Habituée depuis toujours à évoluer dans un environnement réglementaire normé, la finance fait face, ces dernières années, à un durcissement des réglementations, en particulier s’agissant des questions d’investissements durables.
Ce mouvement s’accompagne de critiques croissantes à l’égard du monde financier à qui certains prêtent parfois la mauvaise intention du «greenwashing». Lors d’un récent sondage1, plus de la moitié des clients bancaires interrogés pensent que le «greenwashing» est un phénomène répandu.
S’ajoute un troisième facteur, sous la forme d’une idée reçue qui se répand de façon grandissante: les investissements durables ne seraient pas rentables et les investisseurs encouragent les sociétés de gestion à se concentrer uniquement sur la performance.
Bien sûr, il faut réglementer pour protéger l’investisseur; bien évidemment il faut dénoncer le «greenwashing»; bien entendu, un fonds est destiné en priorité à servir un rendement à un investisseur. Mais prenons garde aux excès. Après avoir sauté à pieds joints dans le train de l’investissement durable, plusieurs grands investisseurs ont récemment menacé d’abandonner cette politique, devenue trop contraignante, et peu appréciée par le président américain. Dans ce cas, ils ne déstabiliseront pas seulement l’équilibre économique d’une partie de l’industrie financière. Ils affaibliront surtout l’économie réelle, en réduisant des financements clefs pour les entreprises qui tentent de développer des solutions durables. Ce qui ne serait bon ni pour l’économie, ni pour la planète.
Dans ce contexte difficile, le Private Equity offre de l’optimisme. A condition de savoir transformer ces contraintes en opportunités, c’est-à-dire en ayant recours à l’investissement à impact. Cela impose en premier lieu de se rappeler le principe de base de la finance: le temps est le meilleur ami de la rentabilité. Seul un investisseur de long terme a les capacités d’anticiper les crises, de se protéger au mieux des différents aléas. Trop d’acteurs l’ont oublié ces dernières années, marquées par un environnement de taux nuls ou négatifs, qui poussait à la rentabilité facile sur le court terme. Maintenant une seule règle doit nous guider: ce qui n'est pas rentable n'est pas durable, l'inverse étant vrai également. Or l’impact, justement, ne se mesure et ne se perçoit que sur le temps long.
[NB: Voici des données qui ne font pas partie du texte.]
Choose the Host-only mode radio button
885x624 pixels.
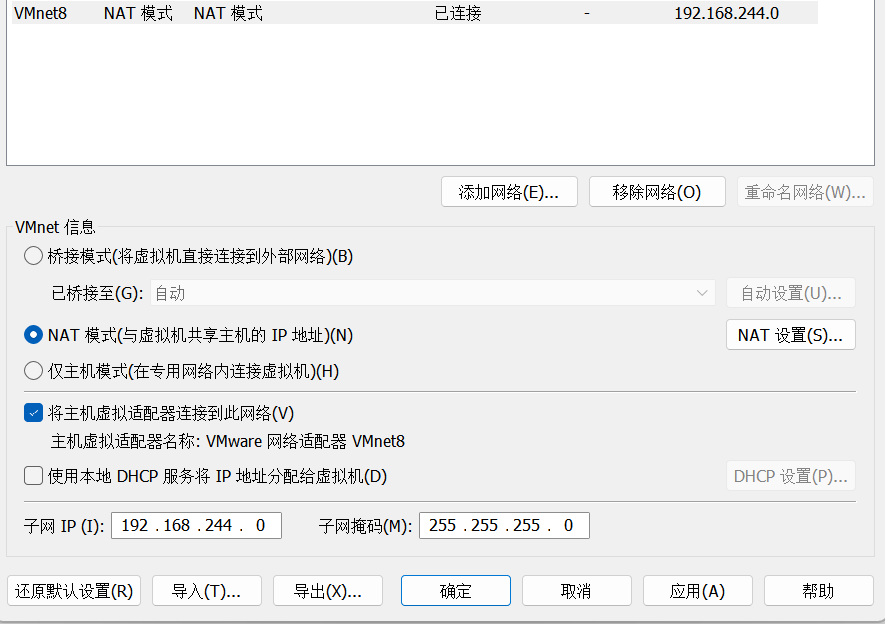[33, 371]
L’investissement à impact, très simplement, consiste à s’assurer de l’utilité sociale et environnementale du projet que l’on finance. L’investisseur n’est plus seulement un financier, un comptable. Il doit raisonner en industriel, en ingénieur et même, parfois, en sociologue ou en géologue.
Prenons l’exemple de l’étalement urbain. De nombreuses villes se retrouvent aujourd’hui avec, en leur centre ou à leur frontière, des milliers d’hectares de terrain sur lesquels on trouve de vieilles usines ou des friches abandonnées. Ces terrains, fortement pollués la plupart du temps, n’intéressent pas les promoteurs car ils ne peuvent pas facilement être financés par le recours à l’endettement. Seule une finance axée sur le long terme et guidée par l’impact peut, au contraire, racheter ces terrains, prendre le temps de les assainir, de négocier avec les entités publiques pour obtenir des droits qui permettent de régénérer les villes, ramener la vie dans des endroits abandonnés, construire d'une manière efficiente des bâtiments, ramener le commerce et l'activité, et in fine faire revivre des quartiers. Un moyen de créer de la valeur environnementale, sociale.
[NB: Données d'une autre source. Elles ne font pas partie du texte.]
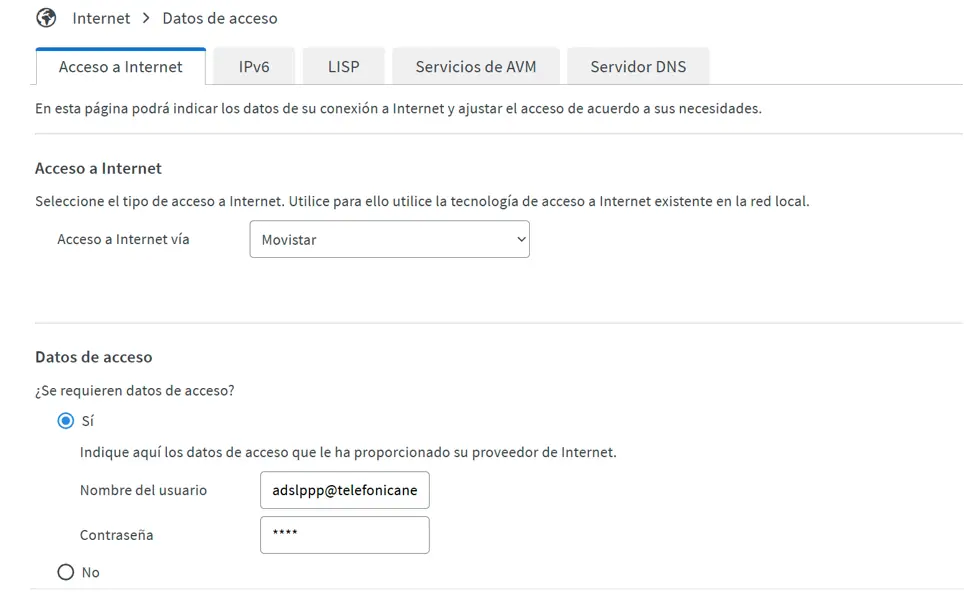Open the Internet breadcrumb link
Image resolution: width=970 pixels, height=603 pixels.
coord(101,18)
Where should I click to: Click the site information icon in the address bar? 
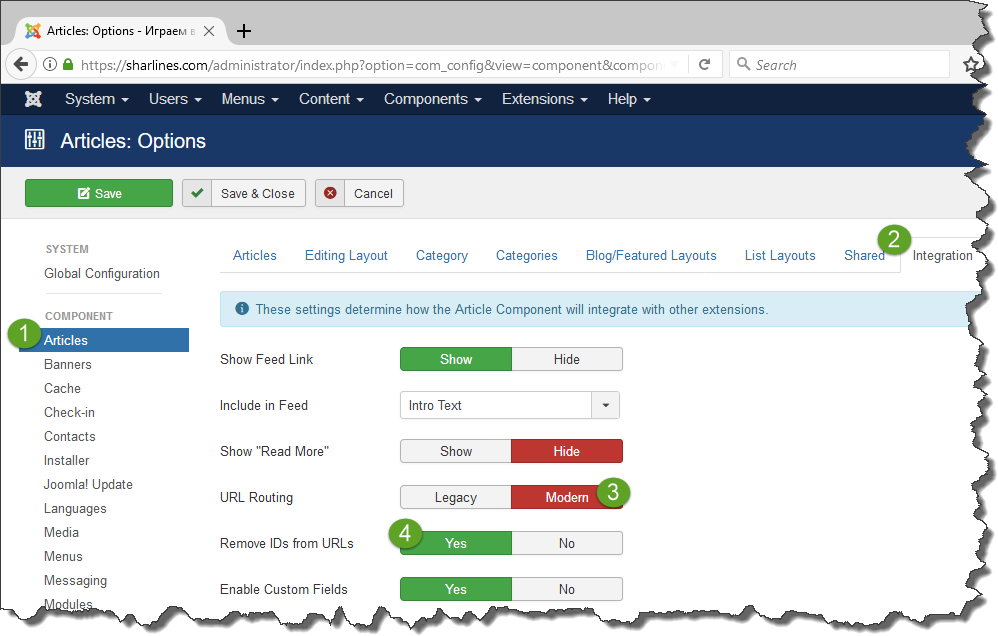point(49,64)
L’investissement à impact, justement, transforme la manière d’aborder les questions de rentabilité en invitant à raisonner différemment. De quelle rentabilité parlons-nous, in fine? S’agit-il d’une rentabilité à deux chiffres ayant recours à de l'ingénierie financière, à l'effet de levier, à la création artificielle de valeur aboutissant à beaucoup de cyclicité dans les performances? Non! Cette rentabilité-là est forcément mauvaise, car elle ne permet pas de passer les cycles de crise, elle n’est pas durable. Ou bien s’agit-il de la rentabilité réelle, qui découle d’une juste valorisation des gains permis par la réduction des externalités négatives. Un «rendement raisonnable», qui témoigne d’une vraie création de valeur, financière et sociétale. Ce bénéfice «immatériel» s’ajoute au rendement financier pour former la vraie rentabilité de l’investissement. Là aussi, le Private Equity permet cette approche. En s’inscrivant dans une logique de long terme, le Private Equity ne se contente pas uniquement de financer des entreprises, il les accompagne dans la construction d’une économie plus résiliente et durable. Allier impact et rendement n’est plus une alternative, mais une nécessité: c’est ainsi que nous créerons une valeur qui traverse les cycles, bénéfique tant pour les investisseurs que pour la société et les générations futures.